* YOUR ASSIGNMENT *
An exact reproduction of all entries is expected.

* Data entries *
::::::::::
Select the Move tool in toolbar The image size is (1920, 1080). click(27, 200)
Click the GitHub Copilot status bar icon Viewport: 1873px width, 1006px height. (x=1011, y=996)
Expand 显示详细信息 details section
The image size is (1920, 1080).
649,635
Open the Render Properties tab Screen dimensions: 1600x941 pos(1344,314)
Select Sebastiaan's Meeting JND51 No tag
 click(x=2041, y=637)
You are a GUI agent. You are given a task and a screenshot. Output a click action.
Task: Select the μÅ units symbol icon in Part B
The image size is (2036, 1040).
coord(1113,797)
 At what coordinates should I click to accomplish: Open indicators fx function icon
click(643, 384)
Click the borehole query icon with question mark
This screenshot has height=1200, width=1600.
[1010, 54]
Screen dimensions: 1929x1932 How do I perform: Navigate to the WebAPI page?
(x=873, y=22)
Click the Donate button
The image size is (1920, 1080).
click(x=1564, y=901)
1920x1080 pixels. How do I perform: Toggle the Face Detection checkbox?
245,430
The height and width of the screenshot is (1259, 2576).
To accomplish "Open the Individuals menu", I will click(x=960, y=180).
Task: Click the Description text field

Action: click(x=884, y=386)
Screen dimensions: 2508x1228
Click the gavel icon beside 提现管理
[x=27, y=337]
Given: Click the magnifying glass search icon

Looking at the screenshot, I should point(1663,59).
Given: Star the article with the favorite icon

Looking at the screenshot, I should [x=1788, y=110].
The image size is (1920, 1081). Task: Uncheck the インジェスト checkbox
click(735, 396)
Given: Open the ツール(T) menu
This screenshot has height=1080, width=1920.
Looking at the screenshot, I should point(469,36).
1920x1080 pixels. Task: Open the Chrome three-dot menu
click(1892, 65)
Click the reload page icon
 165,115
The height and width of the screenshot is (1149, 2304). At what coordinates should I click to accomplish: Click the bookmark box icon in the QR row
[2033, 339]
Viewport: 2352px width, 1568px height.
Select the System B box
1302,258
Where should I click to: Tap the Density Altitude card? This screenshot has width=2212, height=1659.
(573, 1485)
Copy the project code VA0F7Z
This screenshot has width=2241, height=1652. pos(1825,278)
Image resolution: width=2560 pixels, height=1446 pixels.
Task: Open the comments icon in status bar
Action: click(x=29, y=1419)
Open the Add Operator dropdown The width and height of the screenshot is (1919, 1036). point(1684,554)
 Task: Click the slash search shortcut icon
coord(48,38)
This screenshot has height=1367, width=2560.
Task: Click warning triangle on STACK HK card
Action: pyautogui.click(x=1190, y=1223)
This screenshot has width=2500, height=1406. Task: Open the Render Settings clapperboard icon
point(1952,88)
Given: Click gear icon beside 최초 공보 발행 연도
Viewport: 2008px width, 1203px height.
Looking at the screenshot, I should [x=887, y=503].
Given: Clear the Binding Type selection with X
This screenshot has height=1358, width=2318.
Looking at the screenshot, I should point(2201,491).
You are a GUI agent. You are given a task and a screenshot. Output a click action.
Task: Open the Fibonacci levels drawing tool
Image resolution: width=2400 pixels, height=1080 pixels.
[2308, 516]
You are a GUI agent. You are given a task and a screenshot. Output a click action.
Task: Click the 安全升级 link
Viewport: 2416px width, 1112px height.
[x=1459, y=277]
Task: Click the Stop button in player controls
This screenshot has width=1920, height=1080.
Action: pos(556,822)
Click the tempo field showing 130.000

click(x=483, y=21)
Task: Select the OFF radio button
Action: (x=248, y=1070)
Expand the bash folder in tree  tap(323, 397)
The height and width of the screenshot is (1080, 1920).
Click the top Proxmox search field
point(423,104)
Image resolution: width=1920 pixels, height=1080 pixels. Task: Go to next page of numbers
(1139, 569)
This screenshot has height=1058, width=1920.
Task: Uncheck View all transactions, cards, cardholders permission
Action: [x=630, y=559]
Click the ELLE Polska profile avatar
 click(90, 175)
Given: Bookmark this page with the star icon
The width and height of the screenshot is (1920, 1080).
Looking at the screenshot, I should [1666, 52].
::::::::::
* TASK ANSWER *
Select the Move tool in toolbar The image size is (1920, 1080). click(27, 200)
Click the GitHub Copilot status bar icon Viewport: 1873px width, 1006px height. (x=1011, y=996)
Expand 显示详细信息 details section
The image size is (1920, 1080).
649,635
Open the Render Properties tab Screen dimensions: 1600x941 pos(1344,314)
Select Sebastiaan's Meeting JND51 No tag
 click(x=2041, y=637)
You are a GUI agent. You are given a task and a screenshot. Output a click action.
Task: Select the μÅ units symbol icon in Part B
The image size is (2036, 1040).
coord(1113,797)
 At what coordinates should I click to accomplish: Open indicators fx function icon
click(643, 384)
Click the borehole query icon with question mark
This screenshot has height=1200, width=1600.
[1010, 54]
Screen dimensions: 1929x1932 How do I perform: Navigate to the WebAPI page?
(x=873, y=22)
Click the Donate button
The image size is (1920, 1080).
click(x=1564, y=901)
1920x1080 pixels. How do I perform: Toggle the Face Detection checkbox?
245,430
The height and width of the screenshot is (1259, 2576).
To accomplish "Open the Individuals menu", I will click(x=960, y=180).
Task: Click the Description text field

Action: click(x=884, y=386)
Screen dimensions: 2508x1228
Click the gavel icon beside 提现管理
[x=27, y=337]
Given: Click the magnifying glass search icon

Looking at the screenshot, I should point(1663,59).
Given: Star the article with the favorite icon

Looking at the screenshot, I should [x=1788, y=110].
The image size is (1920, 1081). Task: Uncheck the インジェスト checkbox
click(735, 396)
Given: Open the ツール(T) menu
This screenshot has height=1080, width=1920.
Looking at the screenshot, I should point(469,36).
1920x1080 pixels. Task: Open the Chrome three-dot menu
click(1892, 65)
Click the reload page icon
 165,115
The height and width of the screenshot is (1149, 2304). At what coordinates should I click to accomplish: Click the bookmark box icon in the QR row
[2033, 339]
Viewport: 2352px width, 1568px height.
Select the System B box
1302,258
Where should I click to: Tap the Density Altitude card? This screenshot has width=2212, height=1659.
(573, 1485)
Copy the project code VA0F7Z
This screenshot has width=2241, height=1652. pos(1825,278)
Image resolution: width=2560 pixels, height=1446 pixels.
Task: Open the comments icon in status bar
Action: click(x=29, y=1419)
Open the Add Operator dropdown The width and height of the screenshot is (1919, 1036). point(1684,554)
 Task: Click the slash search shortcut icon
coord(48,38)
This screenshot has height=1367, width=2560.
Task: Click warning triangle on STACK HK card
Action: pyautogui.click(x=1190, y=1223)
This screenshot has width=2500, height=1406. Task: Open the Render Settings clapperboard icon
point(1952,88)
Given: Click gear icon beside 최초 공보 발행 연도
Viewport: 2008px width, 1203px height.
Looking at the screenshot, I should [x=887, y=503].
Given: Clear the Binding Type selection with X
This screenshot has height=1358, width=2318.
Looking at the screenshot, I should point(2201,491).
You are a GUI agent. You are given a task and a screenshot. Output a click action.
Task: Open the Fibonacci levels drawing tool
Image resolution: width=2400 pixels, height=1080 pixels.
[2308, 516]
You are a GUI agent. You are given a task and a screenshot. Output a click action.
Task: Click the 安全升级 link
Viewport: 2416px width, 1112px height.
[x=1459, y=277]
Task: Click the Stop button in player controls
This screenshot has width=1920, height=1080.
Action: pos(556,822)
Click the tempo field showing 130.000

click(x=483, y=21)
Task: Select the OFF radio button
Action: (x=248, y=1070)
Expand the bash folder in tree  tap(323, 397)
The height and width of the screenshot is (1080, 1920).
Click the top Proxmox search field
point(423,104)
Image resolution: width=1920 pixels, height=1080 pixels. Task: Go to next page of numbers
(1139, 569)
This screenshot has height=1058, width=1920.
Task: Uncheck View all transactions, cards, cardholders permission
Action: [x=630, y=559]
Click the ELLE Polska profile avatar
 click(90, 175)
Given: Bookmark this page with the star icon
The width and height of the screenshot is (1920, 1080).
Looking at the screenshot, I should [1666, 52].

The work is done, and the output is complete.